Streifenfundament

streifenfundamentDie Wahl des Fundamentes ist von „tragender“ Bedeutung. Im Bereich Fundament wird generell zwischen einer Bodenplatte aus Stahlbeton sowie dem Streifenfundament unterschieden. Im Allgemeinen sind Fundamente im Bauwesen von großer, wortwörtlich tragender Bedeutung: Ihnen kommt die Aufgabe zu, die oberflächlich am Fundamenten angebrachten Bauteile, zum Beispiel Wände und Mauern, zuverlässig zu stabilisieren und gleichzeitig zu fixieren.

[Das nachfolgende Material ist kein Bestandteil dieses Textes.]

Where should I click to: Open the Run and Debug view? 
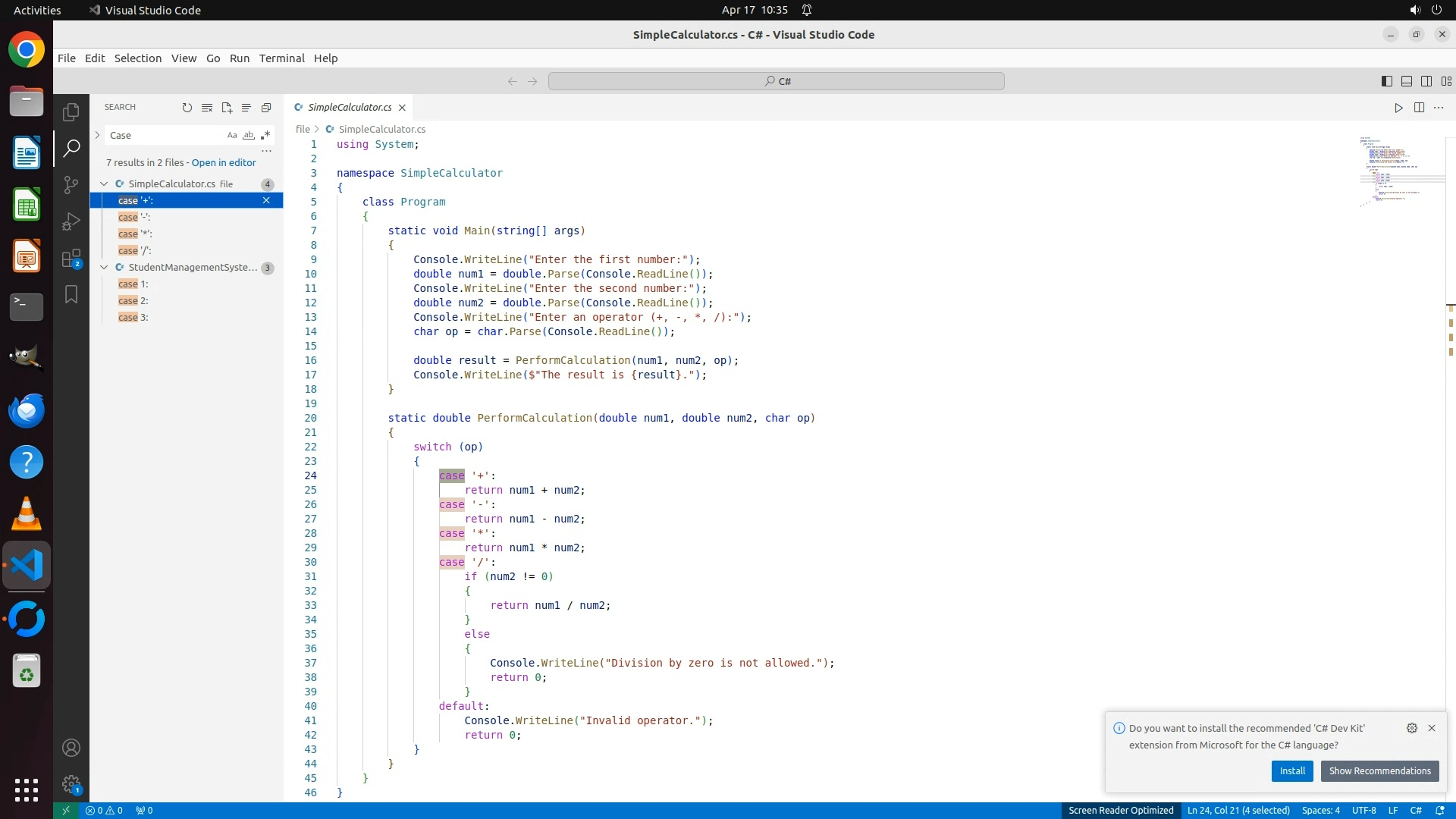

Streifenfundamente sind davon gekennzeichnet, dass sie, dem jeweiligen Grundriss entsprechend, in den Boden betoniert werden. Sie setzen sich aus einer Bewehrung aus Stahl sowie dem Beton zusammen. Damit kann eine höchstmögliche Stabilität gegen den sogenannten Grundbruch erzielt werden. Eingesetzt wird Streifenfundament meist bei Einzelhäusern für Wohnzwecke. Neben dem herkömmlichen Haus stellt der Garten ein weit verbreitetes Einsatzgebiet dar, indem auf einem Streifenfundament das Gartenhaus oder eine Garage errichtet wird. Beim Bauen einer Gartenmauer kommt diese Fundamentvariante ebenfalls häufig zum Zug.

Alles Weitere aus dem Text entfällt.